Do you have a sibling who seems to always attract attention? You know, they always have admirers and have no problem finding a boyfriend/girlfriend, while you on the other hand... well, you're cool, you guess.
Well honey, you are not alone.
I, too, have an older sister that was deemed by what seems like the whole world as pretty, hot, gorgeous, and pretty much everything that I wasn't. It didn't matter where we went, she would always get looks and comments from several guys, young and old. And any guy she wanted, she got.

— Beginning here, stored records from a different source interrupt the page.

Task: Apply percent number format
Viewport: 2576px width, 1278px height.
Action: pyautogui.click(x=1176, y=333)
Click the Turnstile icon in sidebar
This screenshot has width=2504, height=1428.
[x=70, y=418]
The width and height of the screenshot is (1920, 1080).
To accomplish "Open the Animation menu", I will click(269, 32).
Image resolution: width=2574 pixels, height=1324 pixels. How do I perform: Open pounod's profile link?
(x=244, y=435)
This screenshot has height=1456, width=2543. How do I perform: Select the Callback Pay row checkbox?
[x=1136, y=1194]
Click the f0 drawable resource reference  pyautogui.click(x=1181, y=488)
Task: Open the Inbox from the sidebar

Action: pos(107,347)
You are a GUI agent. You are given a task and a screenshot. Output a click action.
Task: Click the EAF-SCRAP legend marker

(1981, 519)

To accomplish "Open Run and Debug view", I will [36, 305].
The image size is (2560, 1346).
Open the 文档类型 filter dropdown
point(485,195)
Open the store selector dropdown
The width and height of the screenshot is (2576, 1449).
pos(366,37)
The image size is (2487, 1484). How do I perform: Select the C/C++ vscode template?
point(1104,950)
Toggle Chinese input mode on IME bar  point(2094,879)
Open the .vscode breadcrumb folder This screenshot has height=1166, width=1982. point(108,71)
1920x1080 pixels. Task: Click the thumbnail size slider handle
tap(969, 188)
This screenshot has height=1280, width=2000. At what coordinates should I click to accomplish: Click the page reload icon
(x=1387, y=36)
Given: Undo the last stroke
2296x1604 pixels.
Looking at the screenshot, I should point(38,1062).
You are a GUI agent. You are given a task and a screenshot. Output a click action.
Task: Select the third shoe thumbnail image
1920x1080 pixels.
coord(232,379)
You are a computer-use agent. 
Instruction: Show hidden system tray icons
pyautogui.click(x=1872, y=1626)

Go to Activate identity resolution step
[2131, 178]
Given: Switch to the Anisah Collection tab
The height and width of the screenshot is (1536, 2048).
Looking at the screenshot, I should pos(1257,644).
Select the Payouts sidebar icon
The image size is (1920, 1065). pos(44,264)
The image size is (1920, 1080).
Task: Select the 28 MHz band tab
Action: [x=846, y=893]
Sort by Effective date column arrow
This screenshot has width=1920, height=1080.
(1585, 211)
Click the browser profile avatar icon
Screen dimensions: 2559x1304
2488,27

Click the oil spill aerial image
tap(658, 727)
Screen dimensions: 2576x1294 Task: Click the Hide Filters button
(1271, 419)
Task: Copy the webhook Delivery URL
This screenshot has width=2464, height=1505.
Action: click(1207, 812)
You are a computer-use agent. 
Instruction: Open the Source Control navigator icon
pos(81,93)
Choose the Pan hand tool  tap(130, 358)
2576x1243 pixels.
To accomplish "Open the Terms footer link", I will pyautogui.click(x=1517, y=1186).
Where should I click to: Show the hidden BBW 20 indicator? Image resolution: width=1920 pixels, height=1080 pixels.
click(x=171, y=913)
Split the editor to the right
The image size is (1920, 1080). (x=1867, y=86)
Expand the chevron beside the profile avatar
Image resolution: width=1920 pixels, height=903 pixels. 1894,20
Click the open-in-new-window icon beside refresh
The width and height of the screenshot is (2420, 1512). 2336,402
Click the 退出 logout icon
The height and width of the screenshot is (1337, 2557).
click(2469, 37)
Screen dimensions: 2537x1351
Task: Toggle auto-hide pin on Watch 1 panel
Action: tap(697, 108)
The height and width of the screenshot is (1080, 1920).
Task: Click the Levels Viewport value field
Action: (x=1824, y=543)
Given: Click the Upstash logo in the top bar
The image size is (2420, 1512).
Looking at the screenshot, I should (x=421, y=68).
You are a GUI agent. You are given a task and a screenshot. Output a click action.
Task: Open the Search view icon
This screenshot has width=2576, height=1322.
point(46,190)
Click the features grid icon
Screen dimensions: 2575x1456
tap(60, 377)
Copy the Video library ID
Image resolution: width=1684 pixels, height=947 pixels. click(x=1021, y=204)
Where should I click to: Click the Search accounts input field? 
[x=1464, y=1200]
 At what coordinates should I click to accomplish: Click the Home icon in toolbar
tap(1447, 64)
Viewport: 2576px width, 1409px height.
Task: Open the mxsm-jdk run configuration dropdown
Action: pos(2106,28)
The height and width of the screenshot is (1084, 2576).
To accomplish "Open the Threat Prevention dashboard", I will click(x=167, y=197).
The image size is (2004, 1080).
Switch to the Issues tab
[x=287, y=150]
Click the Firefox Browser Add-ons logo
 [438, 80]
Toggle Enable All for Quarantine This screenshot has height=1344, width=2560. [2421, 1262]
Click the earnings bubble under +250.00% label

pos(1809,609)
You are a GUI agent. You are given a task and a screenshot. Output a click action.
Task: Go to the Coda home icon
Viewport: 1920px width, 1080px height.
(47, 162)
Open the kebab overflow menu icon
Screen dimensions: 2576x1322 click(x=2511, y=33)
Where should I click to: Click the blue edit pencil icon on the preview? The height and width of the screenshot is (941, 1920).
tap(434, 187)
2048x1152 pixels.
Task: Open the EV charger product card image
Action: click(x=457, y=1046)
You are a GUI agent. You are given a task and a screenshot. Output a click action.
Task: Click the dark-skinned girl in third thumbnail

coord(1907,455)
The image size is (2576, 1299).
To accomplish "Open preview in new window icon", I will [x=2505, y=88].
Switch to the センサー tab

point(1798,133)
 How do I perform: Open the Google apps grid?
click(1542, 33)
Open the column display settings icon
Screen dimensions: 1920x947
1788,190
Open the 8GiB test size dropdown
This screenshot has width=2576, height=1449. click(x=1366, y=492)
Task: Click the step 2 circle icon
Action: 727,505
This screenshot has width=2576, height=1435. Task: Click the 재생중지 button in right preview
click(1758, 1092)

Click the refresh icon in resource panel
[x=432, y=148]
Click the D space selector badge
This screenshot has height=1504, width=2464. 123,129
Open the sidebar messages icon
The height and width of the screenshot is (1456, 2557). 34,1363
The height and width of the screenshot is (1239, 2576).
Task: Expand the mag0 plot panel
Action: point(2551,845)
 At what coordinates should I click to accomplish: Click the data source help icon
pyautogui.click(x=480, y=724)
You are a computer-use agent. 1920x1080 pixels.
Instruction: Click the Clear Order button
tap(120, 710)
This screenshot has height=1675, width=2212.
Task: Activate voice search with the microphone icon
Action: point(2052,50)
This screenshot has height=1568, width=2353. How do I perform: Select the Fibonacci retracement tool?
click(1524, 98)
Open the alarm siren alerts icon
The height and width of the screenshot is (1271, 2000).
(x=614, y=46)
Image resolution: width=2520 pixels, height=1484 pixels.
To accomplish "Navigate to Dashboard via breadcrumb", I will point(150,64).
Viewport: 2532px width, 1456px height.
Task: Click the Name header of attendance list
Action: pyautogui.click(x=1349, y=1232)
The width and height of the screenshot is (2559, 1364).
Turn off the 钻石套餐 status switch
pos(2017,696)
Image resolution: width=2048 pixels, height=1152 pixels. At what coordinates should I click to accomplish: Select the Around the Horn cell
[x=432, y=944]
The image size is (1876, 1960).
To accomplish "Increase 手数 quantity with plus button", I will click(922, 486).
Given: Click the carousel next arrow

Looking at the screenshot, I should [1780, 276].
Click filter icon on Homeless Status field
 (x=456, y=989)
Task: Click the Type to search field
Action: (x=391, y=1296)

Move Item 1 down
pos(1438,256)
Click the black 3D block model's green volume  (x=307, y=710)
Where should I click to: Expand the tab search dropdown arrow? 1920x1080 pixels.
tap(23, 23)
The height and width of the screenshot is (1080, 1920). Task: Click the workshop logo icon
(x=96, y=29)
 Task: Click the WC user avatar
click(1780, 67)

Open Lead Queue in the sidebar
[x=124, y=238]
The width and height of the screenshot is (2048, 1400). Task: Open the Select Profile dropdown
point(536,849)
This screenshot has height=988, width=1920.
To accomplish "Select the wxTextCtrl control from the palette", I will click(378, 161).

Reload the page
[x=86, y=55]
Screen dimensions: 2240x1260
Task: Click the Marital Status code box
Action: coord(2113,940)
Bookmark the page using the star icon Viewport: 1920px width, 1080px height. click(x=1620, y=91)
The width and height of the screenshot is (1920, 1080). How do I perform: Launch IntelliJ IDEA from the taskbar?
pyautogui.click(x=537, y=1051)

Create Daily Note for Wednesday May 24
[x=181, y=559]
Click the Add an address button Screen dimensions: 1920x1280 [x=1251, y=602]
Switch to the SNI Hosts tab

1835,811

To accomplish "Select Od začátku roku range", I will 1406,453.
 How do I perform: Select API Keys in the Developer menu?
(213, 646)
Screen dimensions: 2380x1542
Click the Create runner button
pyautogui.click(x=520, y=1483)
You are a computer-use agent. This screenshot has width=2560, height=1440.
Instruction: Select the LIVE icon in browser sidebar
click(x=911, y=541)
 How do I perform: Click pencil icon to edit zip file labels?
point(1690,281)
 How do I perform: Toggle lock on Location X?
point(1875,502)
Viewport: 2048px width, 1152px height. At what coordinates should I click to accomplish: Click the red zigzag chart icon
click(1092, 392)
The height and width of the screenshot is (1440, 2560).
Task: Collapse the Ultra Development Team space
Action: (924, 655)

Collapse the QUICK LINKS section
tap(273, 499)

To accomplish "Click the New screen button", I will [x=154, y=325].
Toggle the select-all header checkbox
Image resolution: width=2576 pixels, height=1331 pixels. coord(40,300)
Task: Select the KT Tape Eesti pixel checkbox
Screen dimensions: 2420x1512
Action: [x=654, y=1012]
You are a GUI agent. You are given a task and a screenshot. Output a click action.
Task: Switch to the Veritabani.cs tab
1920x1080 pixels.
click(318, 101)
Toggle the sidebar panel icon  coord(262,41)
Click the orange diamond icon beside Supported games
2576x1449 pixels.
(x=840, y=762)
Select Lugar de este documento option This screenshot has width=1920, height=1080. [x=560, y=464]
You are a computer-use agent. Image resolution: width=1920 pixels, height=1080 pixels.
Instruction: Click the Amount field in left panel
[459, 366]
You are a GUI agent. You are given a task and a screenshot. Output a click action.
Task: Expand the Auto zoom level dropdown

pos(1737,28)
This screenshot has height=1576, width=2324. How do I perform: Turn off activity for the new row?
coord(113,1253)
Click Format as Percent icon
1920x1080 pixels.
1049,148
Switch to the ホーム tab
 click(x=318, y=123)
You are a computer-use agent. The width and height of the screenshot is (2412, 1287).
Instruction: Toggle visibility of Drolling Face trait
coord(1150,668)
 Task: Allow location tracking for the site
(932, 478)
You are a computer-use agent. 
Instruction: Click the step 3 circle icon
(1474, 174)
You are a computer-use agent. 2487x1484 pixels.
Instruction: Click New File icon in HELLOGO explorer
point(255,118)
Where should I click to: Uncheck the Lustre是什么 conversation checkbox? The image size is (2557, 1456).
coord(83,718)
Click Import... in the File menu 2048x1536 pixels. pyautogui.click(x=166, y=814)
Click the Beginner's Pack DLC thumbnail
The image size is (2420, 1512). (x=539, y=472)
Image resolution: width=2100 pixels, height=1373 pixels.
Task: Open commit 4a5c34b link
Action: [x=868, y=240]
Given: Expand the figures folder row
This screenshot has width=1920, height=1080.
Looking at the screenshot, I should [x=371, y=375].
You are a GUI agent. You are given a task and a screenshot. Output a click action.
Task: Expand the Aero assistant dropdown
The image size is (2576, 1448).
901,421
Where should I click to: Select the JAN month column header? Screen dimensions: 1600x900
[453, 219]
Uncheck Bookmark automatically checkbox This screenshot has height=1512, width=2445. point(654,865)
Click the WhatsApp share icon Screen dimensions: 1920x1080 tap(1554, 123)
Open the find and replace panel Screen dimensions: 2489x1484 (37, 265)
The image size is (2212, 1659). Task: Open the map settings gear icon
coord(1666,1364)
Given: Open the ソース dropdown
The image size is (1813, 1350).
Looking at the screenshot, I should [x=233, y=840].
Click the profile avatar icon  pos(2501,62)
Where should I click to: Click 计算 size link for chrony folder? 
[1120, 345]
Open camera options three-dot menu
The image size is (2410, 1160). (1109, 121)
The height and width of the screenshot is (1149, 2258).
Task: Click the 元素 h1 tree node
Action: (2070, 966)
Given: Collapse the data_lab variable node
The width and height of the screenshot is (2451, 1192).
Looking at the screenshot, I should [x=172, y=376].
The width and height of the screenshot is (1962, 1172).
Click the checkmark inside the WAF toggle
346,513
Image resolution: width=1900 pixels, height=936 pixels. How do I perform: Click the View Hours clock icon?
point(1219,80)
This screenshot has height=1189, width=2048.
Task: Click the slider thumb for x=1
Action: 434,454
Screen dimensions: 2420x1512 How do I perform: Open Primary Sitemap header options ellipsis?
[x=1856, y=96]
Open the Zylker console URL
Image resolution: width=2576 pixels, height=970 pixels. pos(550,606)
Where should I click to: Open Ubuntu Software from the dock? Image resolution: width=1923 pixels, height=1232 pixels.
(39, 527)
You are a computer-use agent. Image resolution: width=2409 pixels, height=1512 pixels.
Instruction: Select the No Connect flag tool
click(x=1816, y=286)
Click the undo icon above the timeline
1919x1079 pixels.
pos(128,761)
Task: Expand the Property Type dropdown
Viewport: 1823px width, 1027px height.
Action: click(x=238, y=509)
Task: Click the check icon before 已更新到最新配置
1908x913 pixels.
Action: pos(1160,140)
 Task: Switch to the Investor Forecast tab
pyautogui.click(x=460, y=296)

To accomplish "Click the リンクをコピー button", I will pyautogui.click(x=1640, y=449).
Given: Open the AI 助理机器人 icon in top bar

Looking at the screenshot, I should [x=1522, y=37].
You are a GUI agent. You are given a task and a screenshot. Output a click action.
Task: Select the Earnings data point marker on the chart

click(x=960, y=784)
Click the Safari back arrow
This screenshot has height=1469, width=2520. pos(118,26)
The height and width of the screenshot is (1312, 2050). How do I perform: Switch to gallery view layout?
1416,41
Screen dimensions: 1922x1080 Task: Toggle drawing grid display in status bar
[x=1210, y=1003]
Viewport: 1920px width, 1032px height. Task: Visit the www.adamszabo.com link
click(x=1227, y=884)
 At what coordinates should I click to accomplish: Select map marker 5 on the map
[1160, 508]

She would pick me up from class sometimes and all I would hear from my guy friends is, "Your sister's hot. Does she have a boyfriend?" and all kinds of other nonsense. I get it, compared to me, she was a bombshell. And she never let me forget it. She loved pointing out my flaws every chance she got. Whether it be about my hair, my face, my body hair, etc.
Now I was a skinny kid up until about 15-16, and I can recall her making fun of my lack of a butt as early as 11 years old. I didn't know 11 year olds were supposed to be voluptuous. 🙄
In hindsight, I truly believe she got off on being the "hot" sister. And now I realize how much all of her negative comments affected me. That doesn't mean that I think I'm hideous, but I always have those moments of: "I wish I was gorgeous/beautiful" or "I wish I had a nice butt" and so on and so forth. That feeling of not being good enough, it's not a nice feeling and I would love if it just went away, but unfortunately, it doesn't quite work like that.
Well, I think that's all I have to say about that. It's not very long, but who cares? This isn't me throwing a pity party or anything, this is something that has just been on my mind, so I thought I'd get it off my chest and share my experience as the "ugly" sister.